__Given records__:
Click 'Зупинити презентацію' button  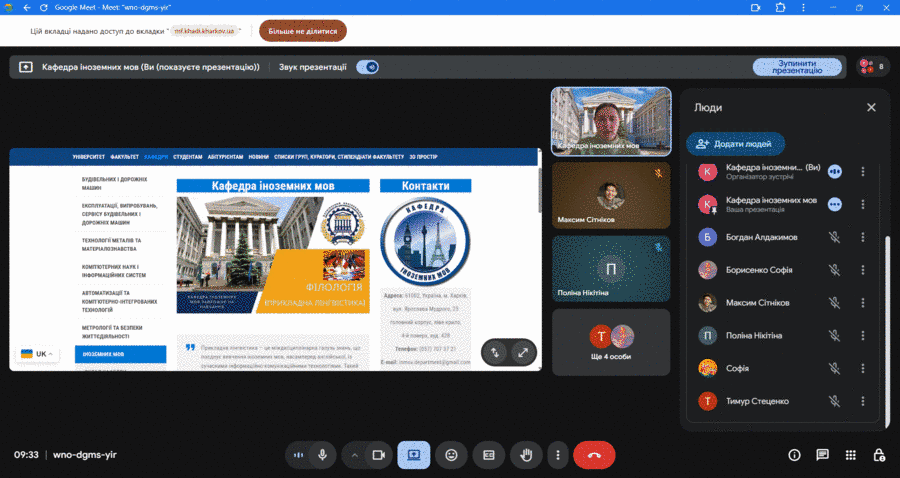point(797,67)
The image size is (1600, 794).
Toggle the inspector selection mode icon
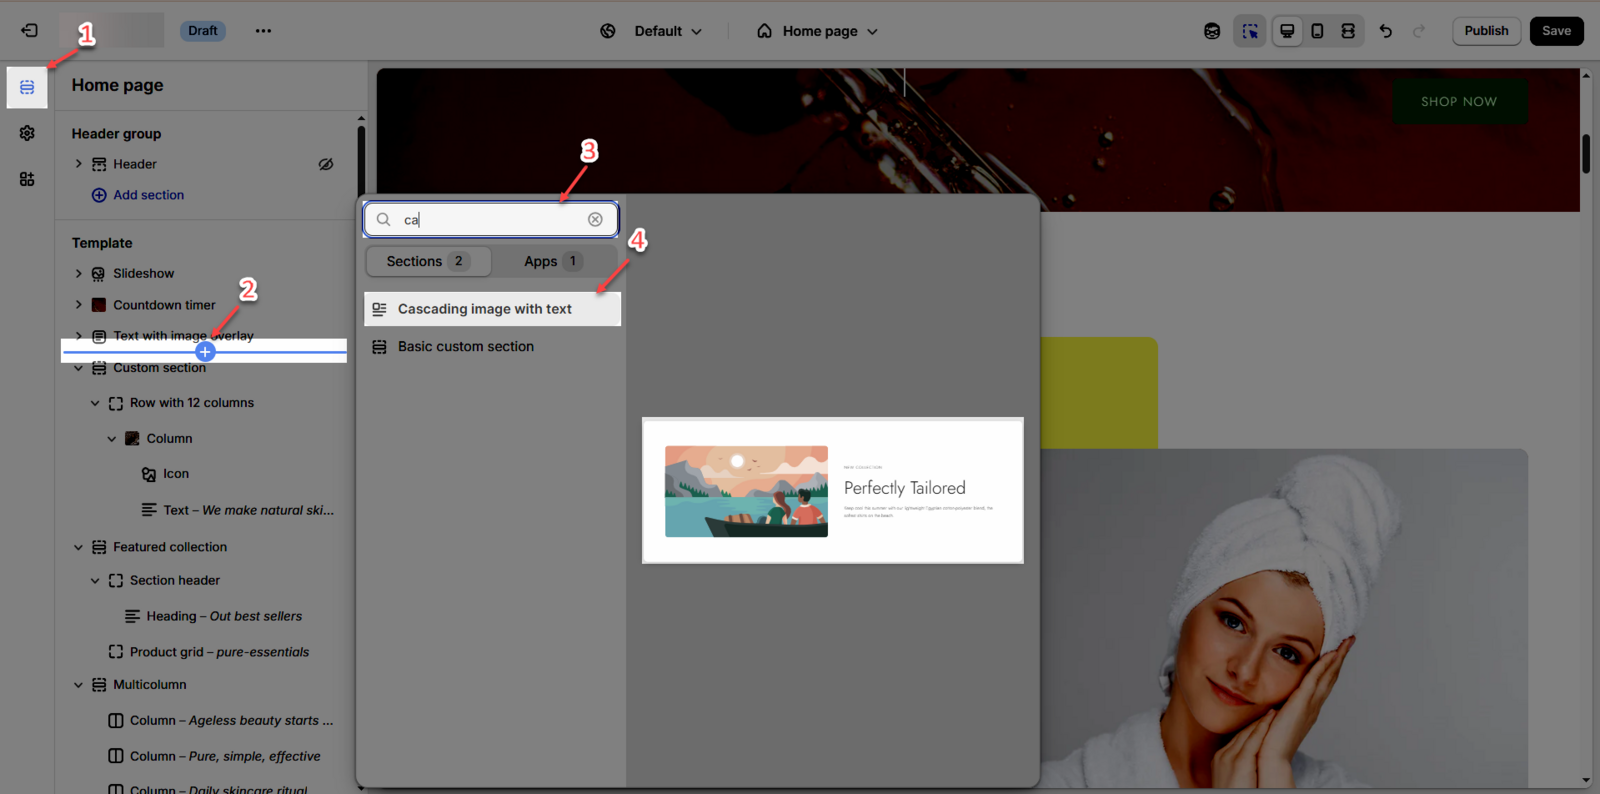[1250, 31]
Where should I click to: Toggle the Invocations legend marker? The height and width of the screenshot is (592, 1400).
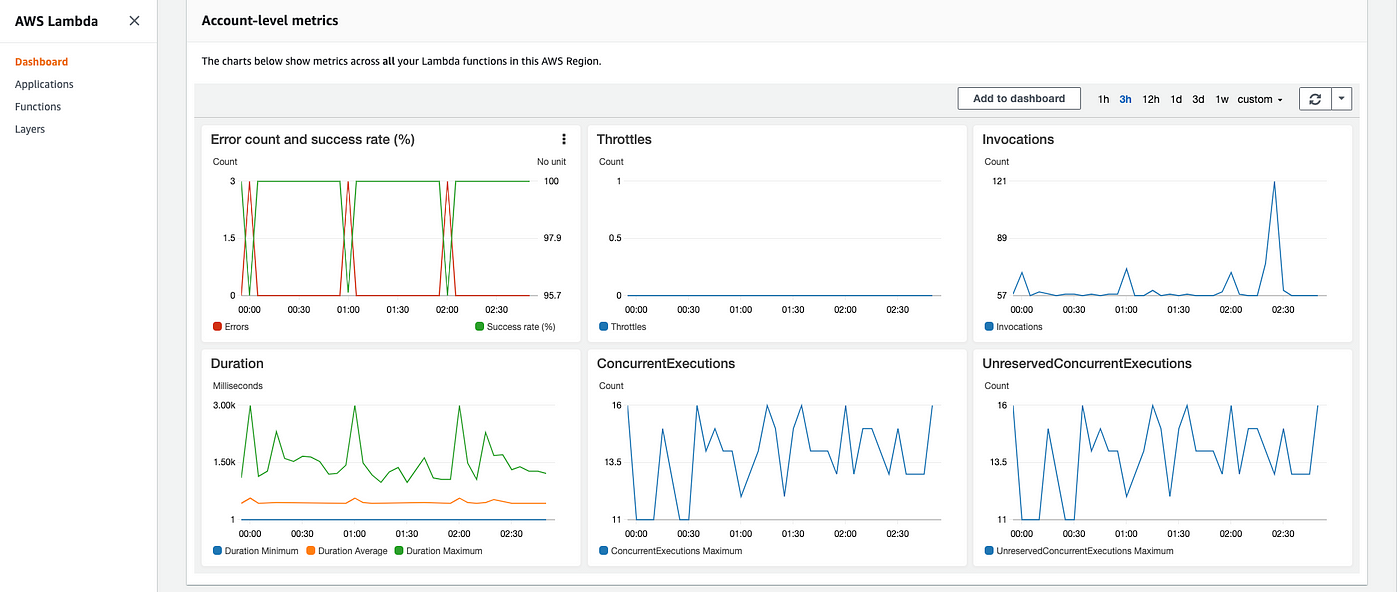tap(989, 327)
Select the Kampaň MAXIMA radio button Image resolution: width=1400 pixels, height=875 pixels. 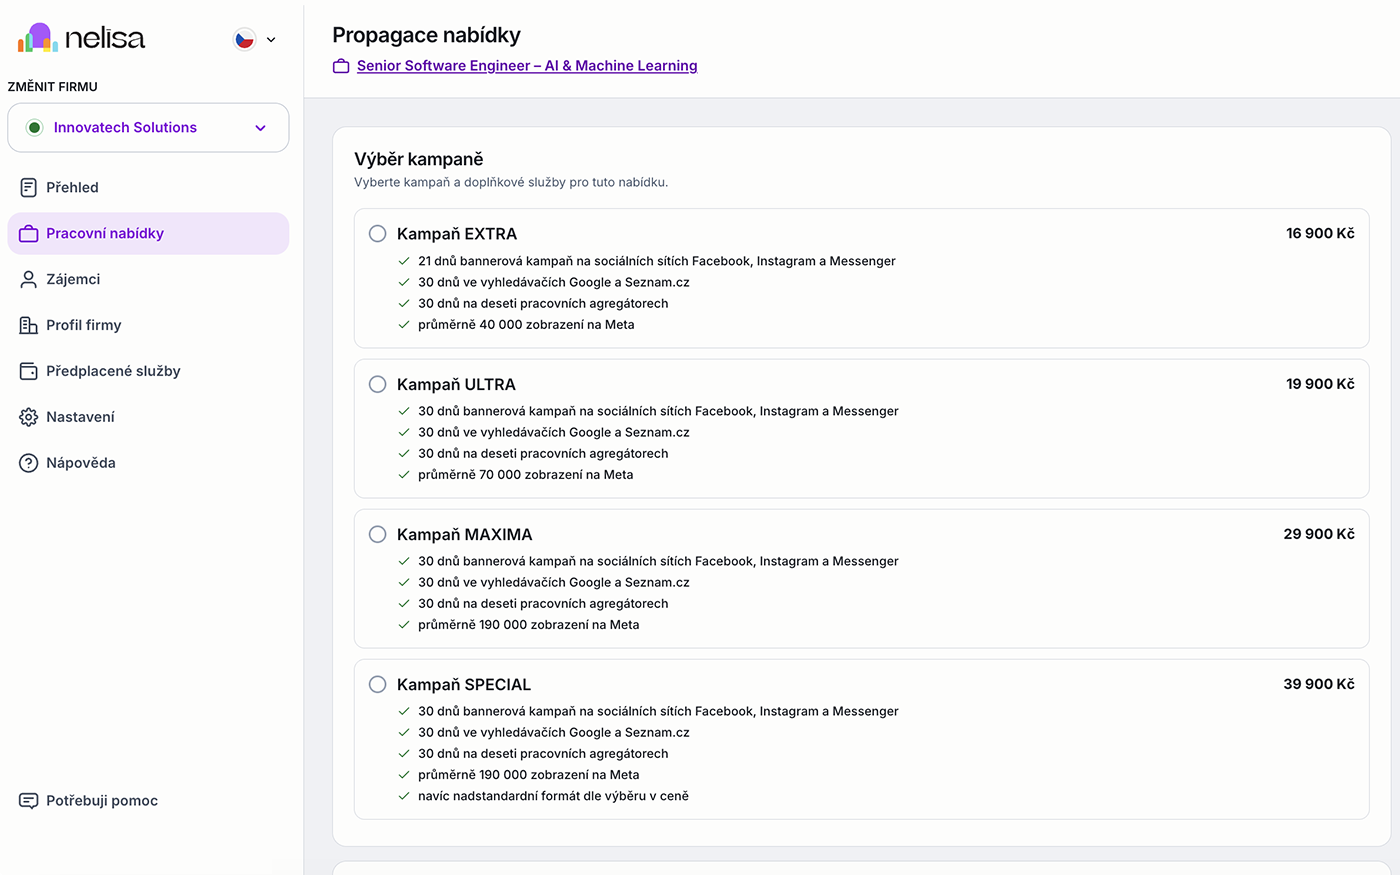tap(377, 534)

__What the task asks__: Gather every line above that contains the word "Toggle", and copy each of those lines in full.

__Output of the exercise__:
Toggle the inspector selection mode icon
Where should I click to: Toggle the Invocations legend marker? The height and width of the screenshot is (592, 1400).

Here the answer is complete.